Task 1: Quote the WISE Within blog post from "Strength In Numbers" up to and including "rough career patch.".

Source text:
Welcome to our bi-monthly blog where members of the WISE Within community share insights and their WISE Within experience.


 

June 1, 2014

Strength In Numbers


Every WISE Within pairing is an opportunity to learn, whether you’re the mentor or the mentee. As someone fascinated by life coaching and career mentorship, I had had a variety of experiences with both before joining WISE. During all of those experiences, I was on the receiving end of mentorship, so in 2012, when I was accepted into the WISE Within program as a mentee, I thought it would be a similar process that would carry me through a rough career patch.

What I wasn’t expecting was the camaraderie and support system that the group sessions offered. It inspired me — and still does today — that so many women would give so freely of their time, knowledge, experience and network to help other women through career transitions. We shared stories, laughed and even cried in our sessions, and there were inspirational guest speakers who shared how they overcame adversity.

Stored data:
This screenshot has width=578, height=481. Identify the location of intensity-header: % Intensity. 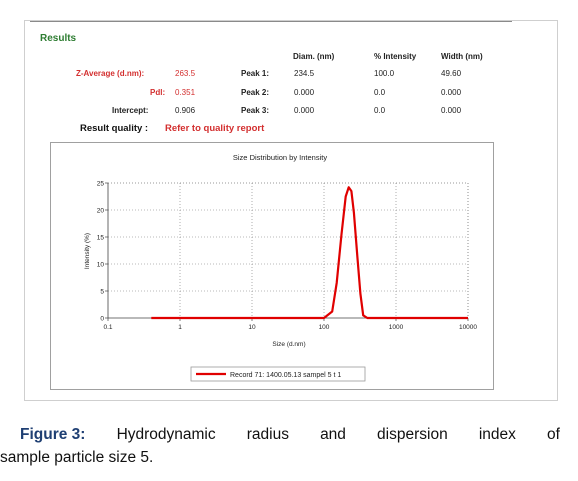
(396, 56).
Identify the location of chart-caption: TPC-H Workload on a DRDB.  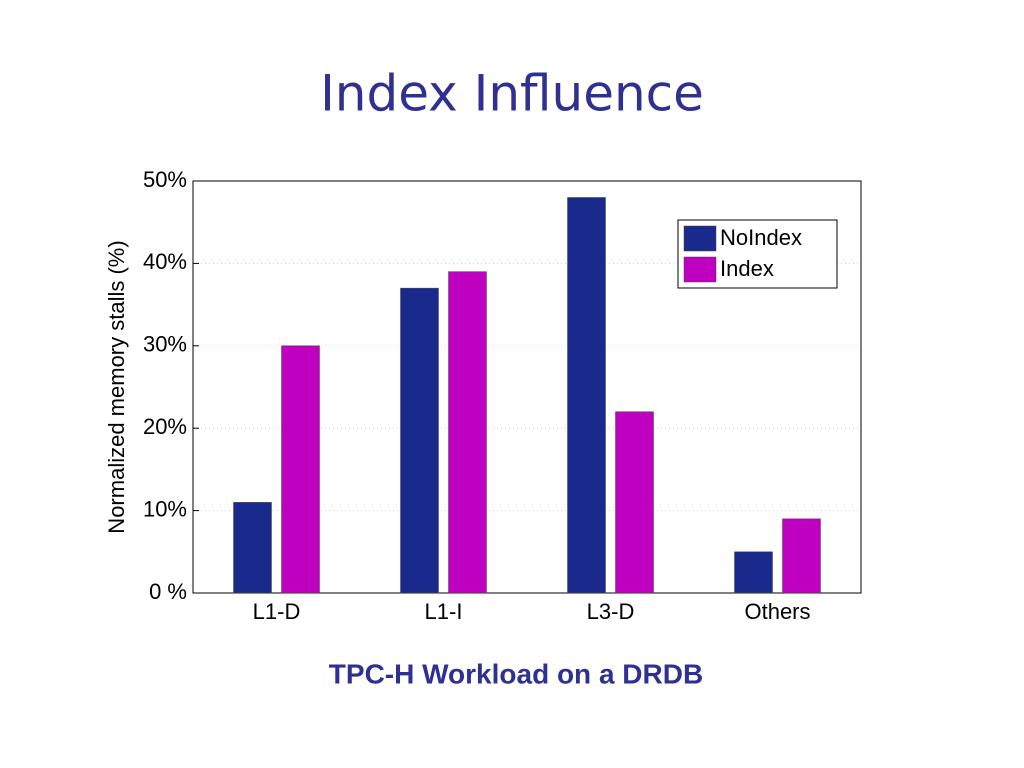
(516, 674).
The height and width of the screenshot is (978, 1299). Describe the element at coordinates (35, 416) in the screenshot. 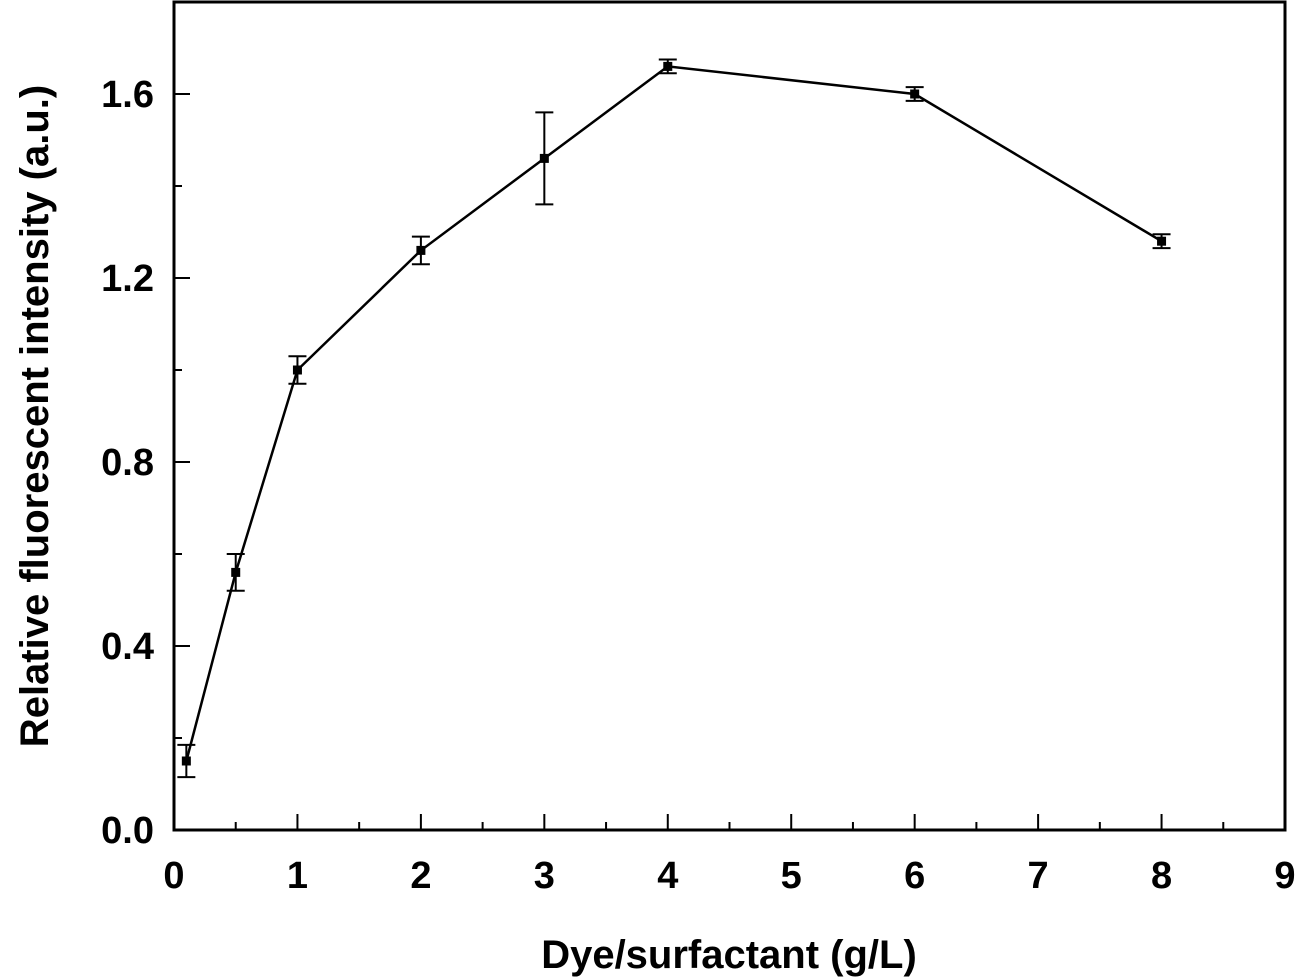

I see `y-axis-title: Relative fluorescent intensity (a.u.)` at that location.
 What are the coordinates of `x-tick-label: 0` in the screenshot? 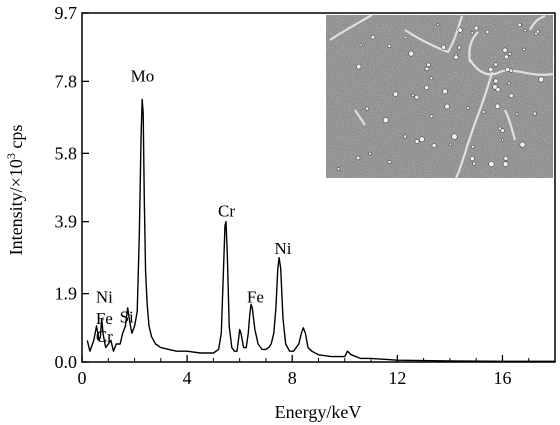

Task 2: Print all of the stored data entries above verbatim, leaving out the pictures.

Written response 1:
Strength In Numbers


Every WISE Within pairing is an opportunity to learn, whether you’re the mentor or the mentee. As someone fascinated by life coaching and career mentorship, I had had a variety of experiences with both before joining WISE. During all of those experiences, I was on the receiving end of mentorship, so in 2012, when I was accepted into the WISE Within program as a mentee, I thought it would be a similar process that would carry me through a rough career patch.

Written response 2:
This screenshot has width=578, height=481. Identify the location of intensity-header: % Intensity. 
(396, 56).
Identify the location of chart-caption: TPC-H Workload on a DRDB.  
(516, 674).
The height and width of the screenshot is (978, 1299). Describe the element at coordinates (35, 416) in the screenshot. 

I see `y-axis-title: Relative fluorescent intensity (a.u.)` at that location.
 What are the coordinates of `x-tick-label: 0` in the screenshot? 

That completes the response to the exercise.